Many of the dama’ting had warmed to Inevera in this way, taking the girl into their confidences and making efforts to befriend her. Since Melan’s failure, it was widely accepted by the Brides that Inevera was to be Kenevah’s heir. Some, like Elan, tried to impress her. Others tried to dominate, or offer gifts with strings attached.

Inevera kept her eyes down, her ears open, and her words noncommittal. While she had put the politics of the Betrothed behind her, the politics of the Brides were a weave she was still learning – one that made tying the bido seem like braiding one’s hair.

‘Even among the dama’ting,’ she told Elan, ‘your pillow dancing is regarded.’

Regarded poorly, she added silently, but she had her centre, and the dama’ting saw no sign of her true feeling.

‘He will never again see the like,’ Elan agreed.

Inevera turned away, only to see Asavi coldly glaring at her from across the room. Older than Melan by two years, Asavi had recently taken the veil, and Inevera stepped lightly when she was about, giving her no excuse to take offence. With the Vault doors between them, Asavi and Melan could no longer hold each other in the night, but Melan was summoned frequently to Asavi’s new quarters during the daylight hours, and Inevera did not doubt their pillow friendship continued.

One dawn in her fifth year as Betrothed, Inevera was in the dama’ting pavilion when a familiar shout heralded a group of Sharum rushing in their wounded. It was the morning after Waning, and casualties had increased in recent years.

‘Let me through, push’ting scum! That’s my son!’

Inevera felt her blood run cold. Even after half a decade, she knew her father’s voice.

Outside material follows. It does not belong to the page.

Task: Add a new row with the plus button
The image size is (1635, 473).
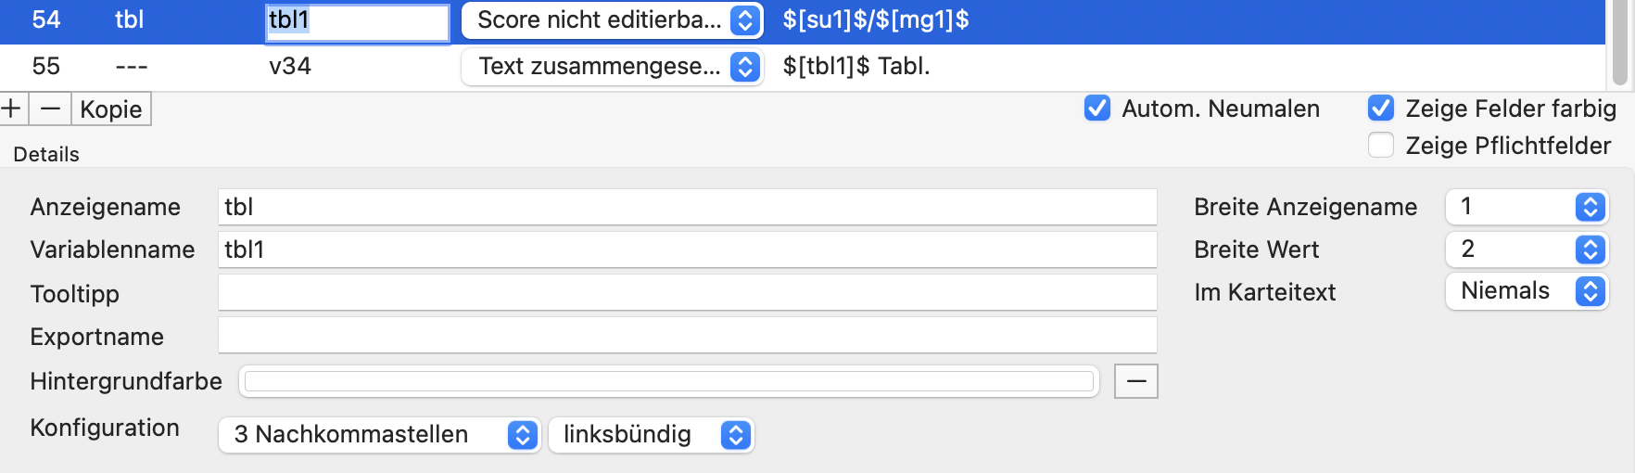Action: point(13,109)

Lifting her robes, she ran without a shred of dama’ting composure to the surgery, where a familiar crowd of sleeveless Sharum stood in their black steel breastplates. Cashiv’s face was wet with tears as he faced Kasaad, each of them with warriors at his back. Kasaad’s eyes were bloodshot, and he stood unsteadily, likely still feeling the effects of the couzi he drank for courage in the Maze.

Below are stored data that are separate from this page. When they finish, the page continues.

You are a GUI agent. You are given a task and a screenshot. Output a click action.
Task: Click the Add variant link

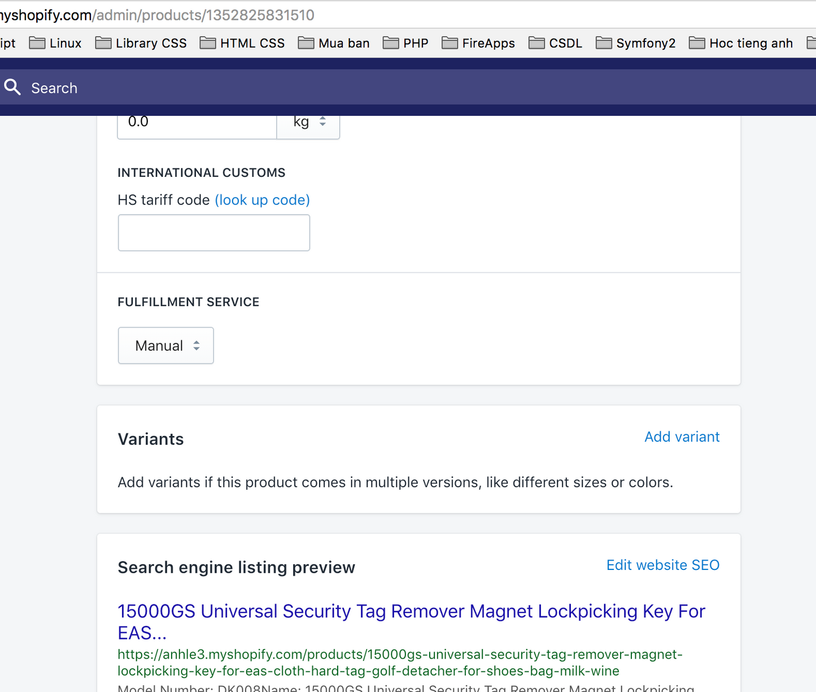pos(682,437)
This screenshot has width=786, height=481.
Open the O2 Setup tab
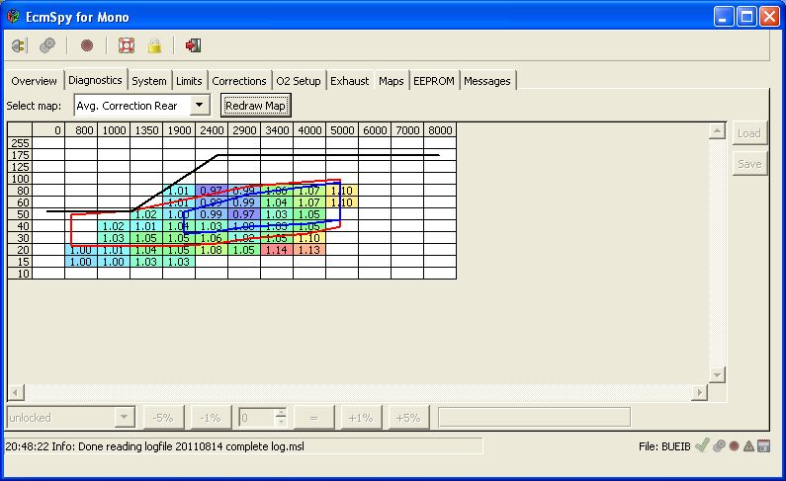click(298, 81)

Several warriors were being treated, but Inevera only had eyes for one, running to Soli’s side with a shout. Her brother’s handsome face was covered in sweat and dust, his eyes glazed, and his skin pale. His good right arm was slashed at the bicep by alagai talon, nearly severed. A tourniquet had been tied just below his shoulder, and though the sheet below him was soaked with blood, Inevera imagined much more lay on the Maze floor, and the path from there to the pavilion.

She was Betrothed to Everam now, with neither family nor name, but Inevera didn’t care, taking her brother’s head in her hands and gently turning him to meet her eyes.

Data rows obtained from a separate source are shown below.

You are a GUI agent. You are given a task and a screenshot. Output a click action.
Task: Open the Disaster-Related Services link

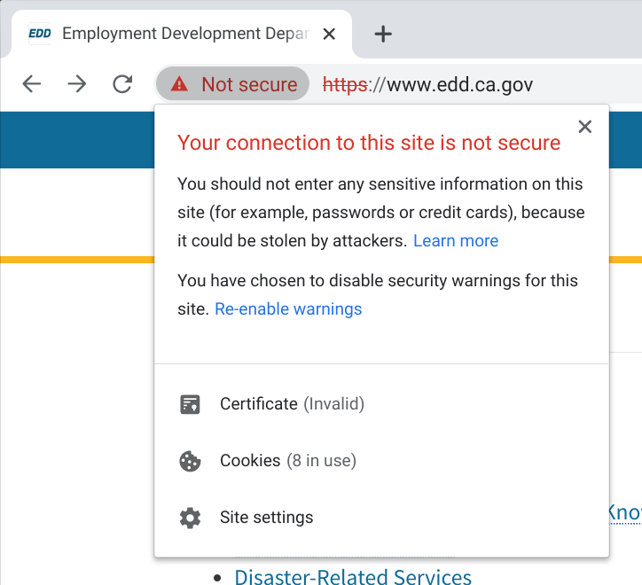pyautogui.click(x=353, y=576)
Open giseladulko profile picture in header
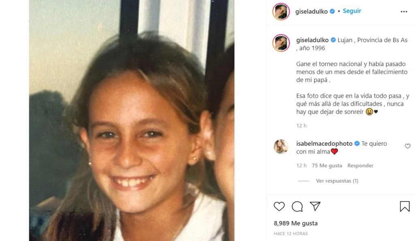The width and height of the screenshot is (415, 241). tap(281, 11)
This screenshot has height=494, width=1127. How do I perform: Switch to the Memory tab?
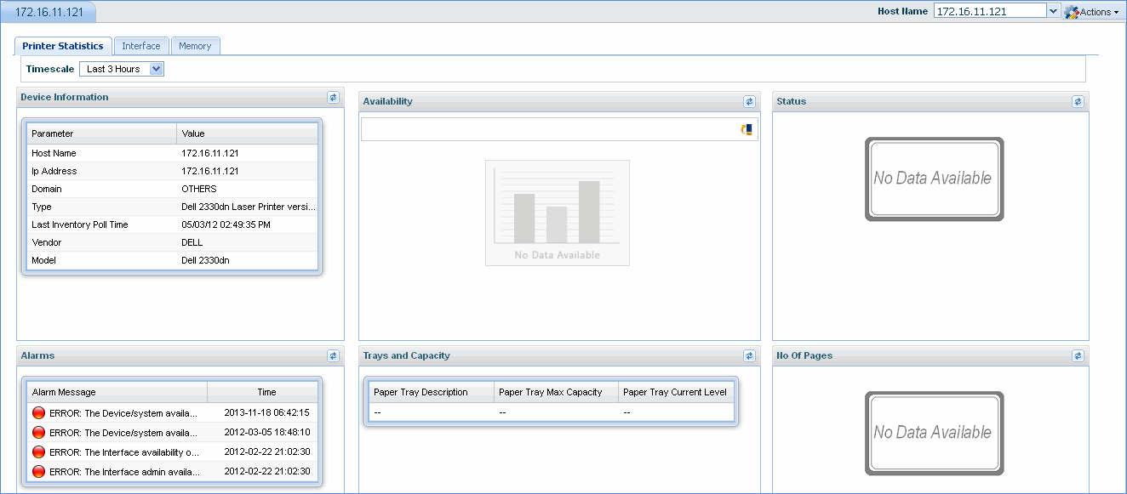[x=195, y=46]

‘Soli,’ she whispered, brushing the sweat-soaked hair from his face. ‘I’m here. I will care for you and make you well. I swear it.’

A dim recognition came to his eyes. Soli tried to laugh, but it came out as a cough that flecked his lips with blood. His voice was a wet wheeze. ‘It is my duty to care for you, little sister, not the other way ’round.’

‘No more, brother,’ Inevera whispered, feeling tears begin to well.

‘We will not be able to save the arm,’ Qeva said at her back. ‘Not with herb or hora. It will have to be amputated.’ If she was bothered by Inevera’s lack of composure, she gave no sign.

‘No!’ shouted Kasaad. ‘Bad enough Everam has cursed me with a push’ting for a son, but I will not have him a cripple as well! Send him down the lonely path now, and pray Everam forgives him for wasting his seed!’